## Quoted passage
-- START --
- Sire: Briartic
- Grandsire: Nearctic
- Dam: Crelita
- Damsire: Crepello
- Sex: Stallion
- Foaled: April 4, 1976
- Country: Canada
- Colour: Chestnut
- Breeder: Kinghaven Farms
- Owner: Kinghaven Farms
- Trainer: John J. Tammaro, Jr.
- Record: 14: 5-3-2
- Earnings: Can$235,901

Major wins
- Plate Trial Stakes (1979) Arlington Classic (1979) Canadian Classic Race wins: Queen's Plate (1979)

Awards
- Canadian Champion 3-Year-Old Male Horse (1979)

Honours
- Steady Growth Stakes at Woodbine Racetrack

= Steady Growth =

Canadian Thoroughbred racehorse

Steady Growth (April 4, 1976 – September 20, 1995) was a Canadian Thoroughbred Champion racehorse.

==Background==
Bred and raced by Bud Willmot's Kinghaven Farms, Steady Growth was out of the mare Crelita, a daughter of Crepello, winner of the 1957 Epsom Derby and 2,000 Guineas Stakes and the Leading sire in Great Britain and Ireland in 1969 and the Leading broodmare sire in Great Britain & Ireland in 1974. Steady Growth's sire was Briartic, who also sired the 1982 Queen's Plate winner, Son of Briartic.
-- END --
## Source material
-- START --
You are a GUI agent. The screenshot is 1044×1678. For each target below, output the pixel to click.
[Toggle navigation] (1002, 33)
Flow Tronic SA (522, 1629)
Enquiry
-- END --
## Aim of the task
Carry on the article about the racehorse Steady Growth, starting right after its last sentence. The lines above are separate material and have no connection to the Steady Growth article.

## Exercise answer
Steady Growth was conditioned for racing from a base at Woodbine Racetrack in Toronto, Ontario, Canada, by American trainer John Tammaro, Jr.

==Racing career==
At age three, the colt won the 1979 Plate Trial Stakes and then Canada's most prestigious race, the Queen's Plate. A month later, he was shipped to Chicago's Arlington Park, where he defeated favorite Private Account in July's Arlington Classic. In August, Steady Growth was sent to New Jersey's Monmouth Park Racetrack to compete in the Monmouth Invitational Handicap, in which he finished second to Belmont Stakes winner Coastal. A subsequent leg injury ended Steady Growth's racing career.

==Stud career==
He was retired to his owner's stud farm, where he sired thirteen stakes race winners. The best of his progeny was millionaire and 1989 Canadian Champion Older Horse Steady Power, a versatile runner at short and long distances whose wins included the Canadian and Manitoba Derbies, and the mile and three quarter Valedictory Handicap.

Steady Growth died of a heart attack on September 20, 1995, at Kinghaven Farms.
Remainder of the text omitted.